MERCHANT PALACES AND PERSONALITIES
Our February 2017 talk - reviewed by Mike Chitty
The main title of Stephen Guy's talk was 'Forgotten Liverpool'. He took us on a whistle-stop tour of almost thirty houses, some of them surviving but others long-since demolished. Stephen is Chair of the West Derby Society, so not surprisingly many of the pictures he showed had a West Derby connection. However, other areas featured were Allerton, Aigburth, Speke, Walton and Sefton Park.
The Earls of Sefton, who lived at Croxteth Hall, were members of the Molyneux family. The last Earl, who died in 1972, used to pronounce the name 'Molinex'. He was 6ft 5in tall, with no children but several dogs and racehorses. Stephen mentioned a wide range of other personalities, mainly business or professional men whose houses reflected their interests and status. Thomas Haigh, an architect, built himself a 'miniature stately home' called Lowlands (now a community centre) in West Derby. The Hutchinson family of millers lived at Holly Lodge House (later a school) which had a fine interior but sadly was demolished in 2016. We watched a video of the demolition, and heard about the campaign, led by members of the Hutchinson family, which failed to save it.
Broughton Hall (another school) had been the home of a German financier, Gustav Schwabe, who provided money to the White Star Line on condition that the ships were built by his nephew Gustav Wolff (of Harland & Wolff).
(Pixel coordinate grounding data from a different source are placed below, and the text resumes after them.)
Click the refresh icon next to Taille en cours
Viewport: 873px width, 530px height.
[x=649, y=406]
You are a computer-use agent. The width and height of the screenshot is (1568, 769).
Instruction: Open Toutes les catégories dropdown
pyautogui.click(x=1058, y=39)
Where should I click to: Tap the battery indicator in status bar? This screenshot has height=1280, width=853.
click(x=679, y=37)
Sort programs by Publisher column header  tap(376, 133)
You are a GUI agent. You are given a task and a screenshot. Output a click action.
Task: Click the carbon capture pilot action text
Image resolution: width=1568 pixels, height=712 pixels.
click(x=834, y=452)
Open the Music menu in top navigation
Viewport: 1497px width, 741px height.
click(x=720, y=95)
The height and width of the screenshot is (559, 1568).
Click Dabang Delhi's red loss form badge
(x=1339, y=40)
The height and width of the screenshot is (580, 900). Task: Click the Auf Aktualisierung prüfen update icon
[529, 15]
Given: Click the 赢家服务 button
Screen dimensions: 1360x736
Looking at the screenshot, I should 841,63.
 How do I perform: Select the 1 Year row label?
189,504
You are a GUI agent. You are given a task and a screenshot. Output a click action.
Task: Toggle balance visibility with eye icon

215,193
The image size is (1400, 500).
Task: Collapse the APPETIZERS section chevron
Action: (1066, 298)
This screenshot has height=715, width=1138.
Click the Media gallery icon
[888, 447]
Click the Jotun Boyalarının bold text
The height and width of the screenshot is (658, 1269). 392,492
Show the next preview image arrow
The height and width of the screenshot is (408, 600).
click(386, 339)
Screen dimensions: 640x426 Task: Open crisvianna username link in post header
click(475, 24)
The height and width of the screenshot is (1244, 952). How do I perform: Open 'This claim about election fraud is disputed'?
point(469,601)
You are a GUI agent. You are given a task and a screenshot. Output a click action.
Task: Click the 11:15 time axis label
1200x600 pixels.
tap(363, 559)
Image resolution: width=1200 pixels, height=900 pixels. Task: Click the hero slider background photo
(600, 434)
Norris Green House was the home of the Heywood banking family. Like many others in the Liverpool area, its sumptuous interior was recorded by the photographer Henry Bedford Lemere. Another West Derby character was 'Bully Bates', the owner of rust-bucket 'coffin ships' - regularly claiming insurance payouts for cargoes lost and crew members drowned! A large tree has grown where the main gates of his mansion should have been, because he refused to pay the annual fee demanded by the Sandfield Park Company. Then there was James Meade-King, defender of public footpaths and temperance campaigner. West Derby village had 11 alehouses and pubs in Victorian times, but Meade-King donated a drinking fountain complete with the inscription 'Water is Best'.
Other well-known names mentioned in Stephen's talk were Waring (of Waring & Gillow) who lived at Palmyra in Aigburth Vale, Mrs Blackler (of the Liverpool store) whose bathroom at Park Lea in Fulwood Park featured 'a real throne' of a lavatory, and Holt (of the shipping line) whose home Sudley is 'a unique survival', the only art collection of a Victorian merchant still in its original location.
Stephen's descriptions of the favoured architectural styles ranged from the 'Jacobethan Tudor' houses of Alexandra Drive to the 'Gothic horror' of Gunavah in Sefton Park. Some of the surviving houses are genuinely old - like Speke Hall and Tue Brook House. Stephen told us that the current owner of Tue Brook House (built 1615) is thinking of opening it to the public. St Ambrose Barlow, Catholic martyr, is said to have hidden in it, and the owner would like to find the hiding place! By way of contrast, some of the buildings shown were demolished within 50 years of their construction - like Allerton Beeches (demolished 1939) which had been designed by Norman Shaw for Henry Tate Jr.
Stephen's talk attracted a large audience. It made us realise how much of Liverpool's heritage has been lost - but also how much documentary evidence survives, and how much we can learn about the city's history by studying the families who used to live in these large houses in the surrounding countryside.